| Directions for this task |
Copy out every line of text in the items below verbatim, omitting the pictures.

================

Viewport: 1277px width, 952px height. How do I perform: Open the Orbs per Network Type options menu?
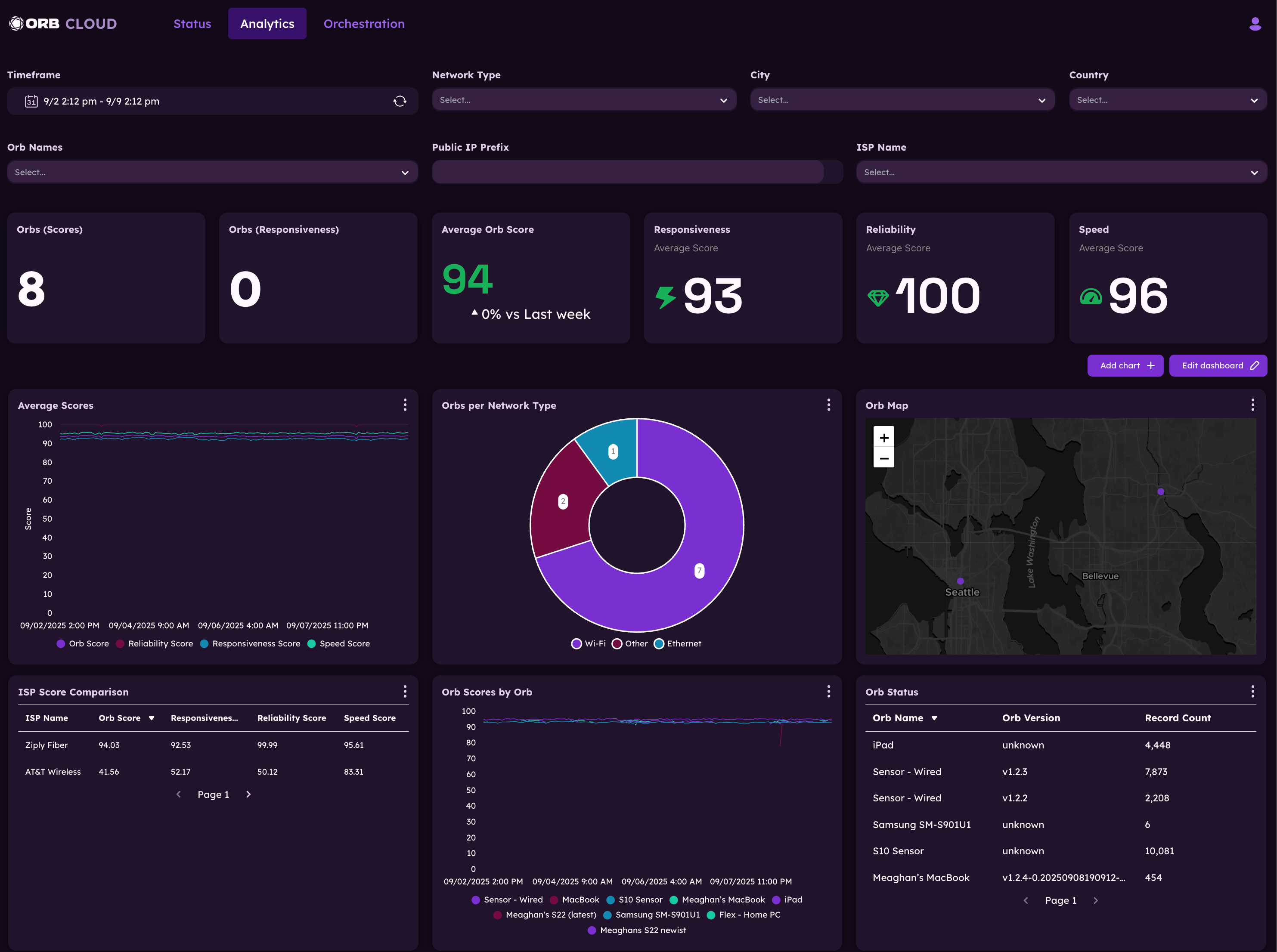point(828,405)
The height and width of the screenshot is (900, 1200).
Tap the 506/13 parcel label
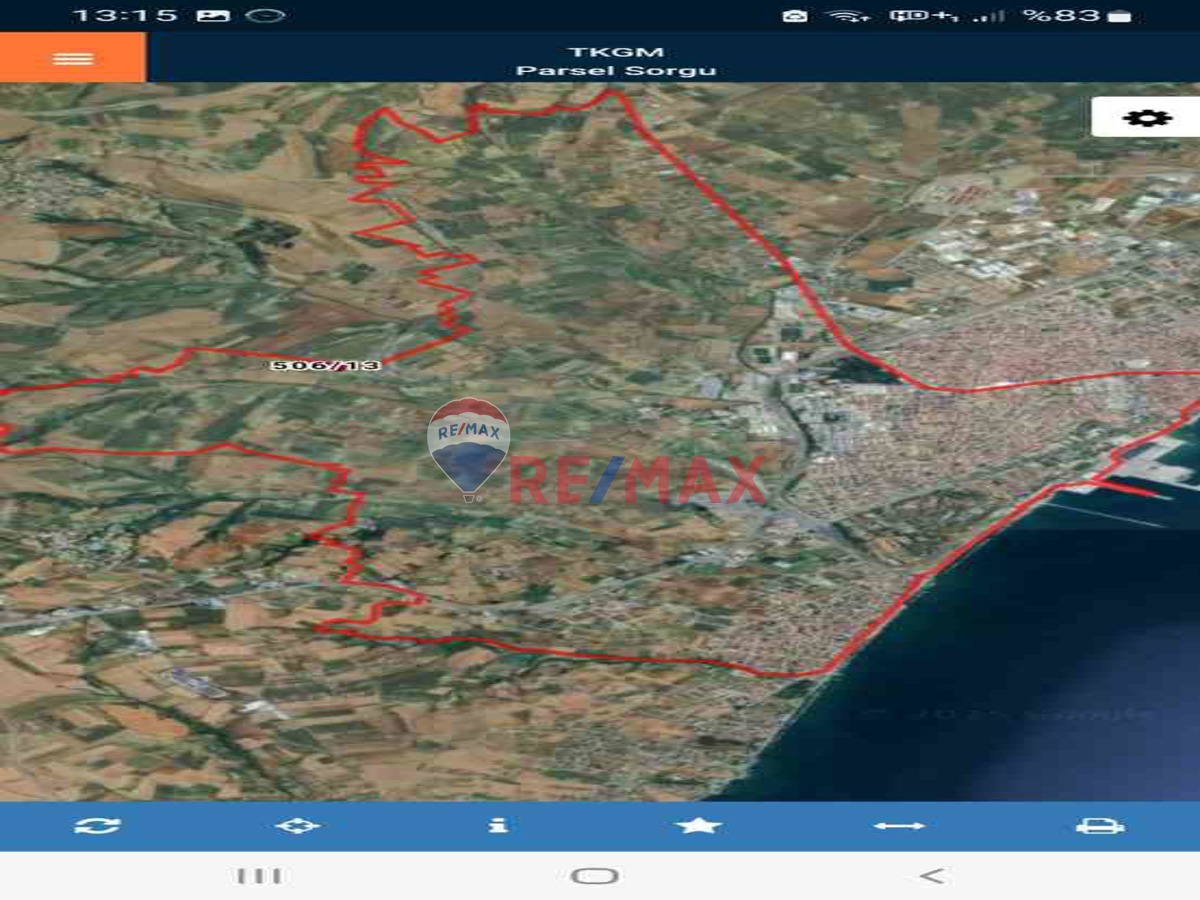[326, 366]
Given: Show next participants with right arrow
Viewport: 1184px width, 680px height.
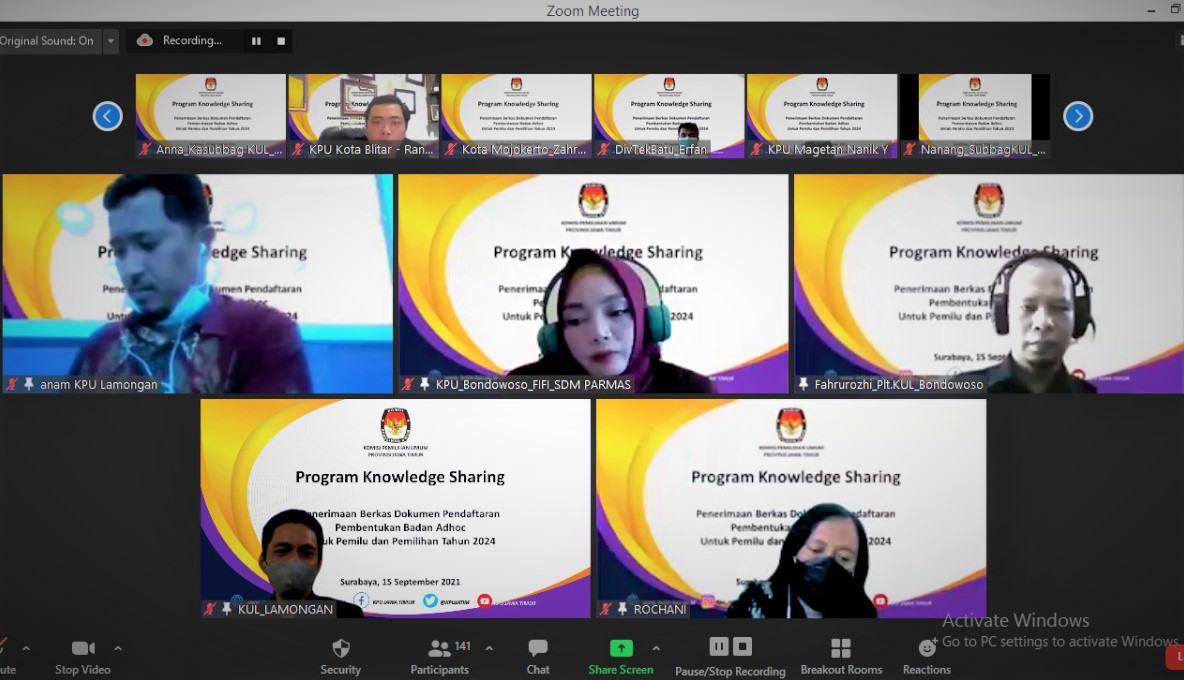Looking at the screenshot, I should [1077, 116].
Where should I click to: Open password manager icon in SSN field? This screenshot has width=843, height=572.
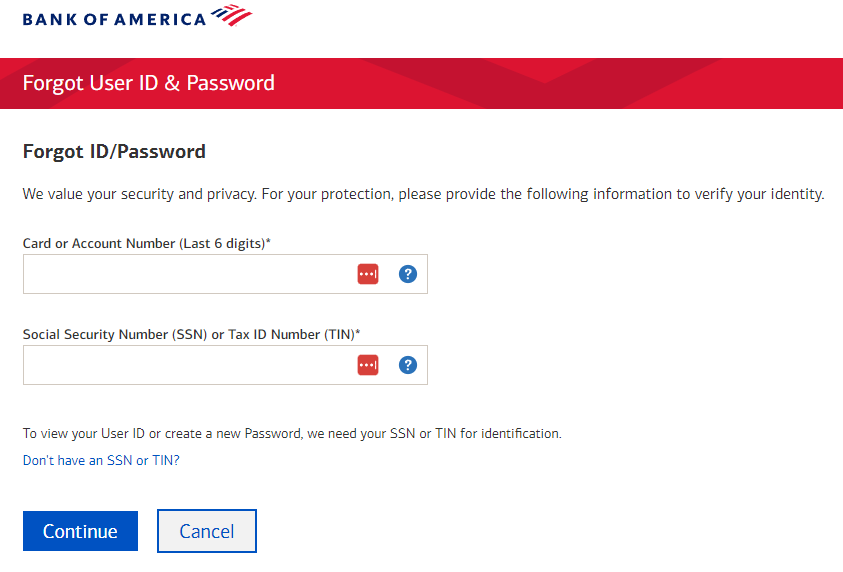[368, 365]
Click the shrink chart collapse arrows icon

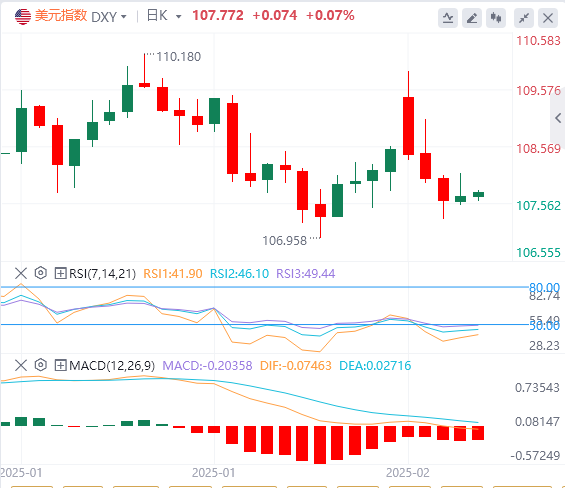coord(524,18)
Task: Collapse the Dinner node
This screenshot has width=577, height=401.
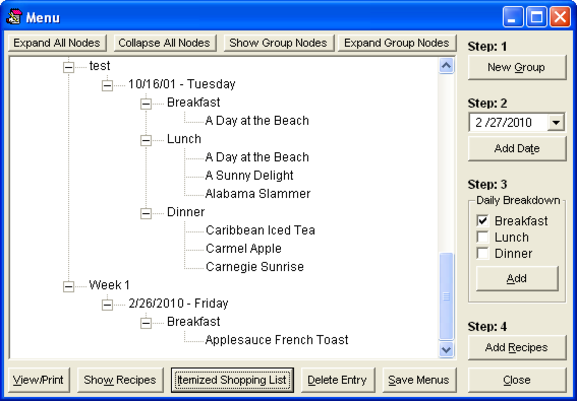Action: click(146, 213)
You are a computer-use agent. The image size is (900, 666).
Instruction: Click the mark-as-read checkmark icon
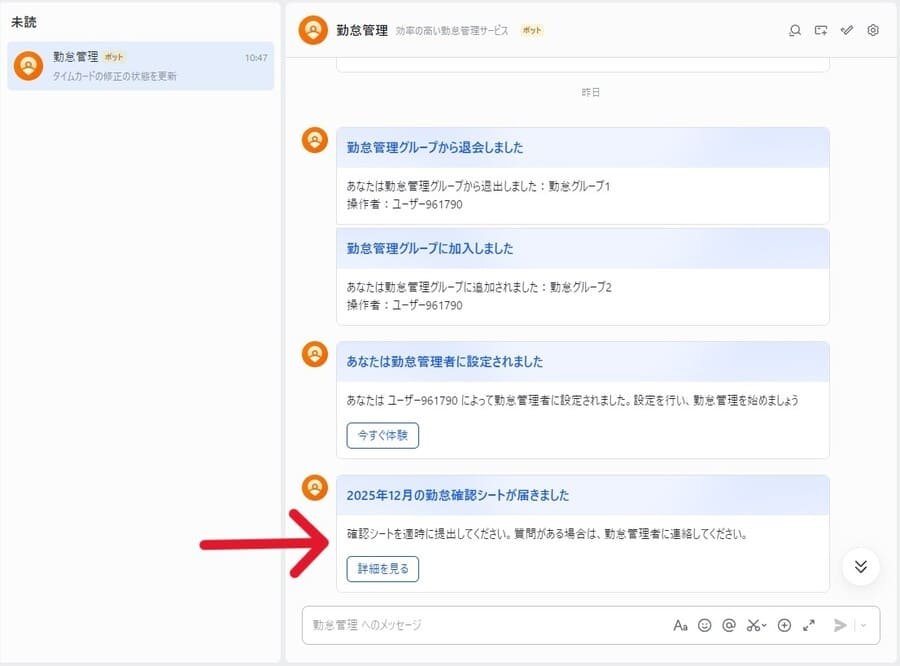[847, 30]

================

| Full solution |
Viewport: 1277px width, 952px height. How do I perform: Open the Orbs per Network Type options menu?
point(828,405)
The height and width of the screenshot is (900, 1200).
Tap the 506/13 parcel label
[326, 366]
Given: Show next participants with right arrow
Viewport: 1184px width, 680px height.
Looking at the screenshot, I should [1077, 116].
Where should I click to: Open password manager icon in SSN field? This screenshot has width=843, height=572.
[368, 365]
Click the shrink chart collapse arrows icon

coord(524,18)
Task: Collapse the Dinner node
This screenshot has width=577, height=401.
Action: click(146, 213)
You are a computer-use agent. The image size is (900, 666).
Instruction: Click the mark-as-read checkmark icon
[847, 30]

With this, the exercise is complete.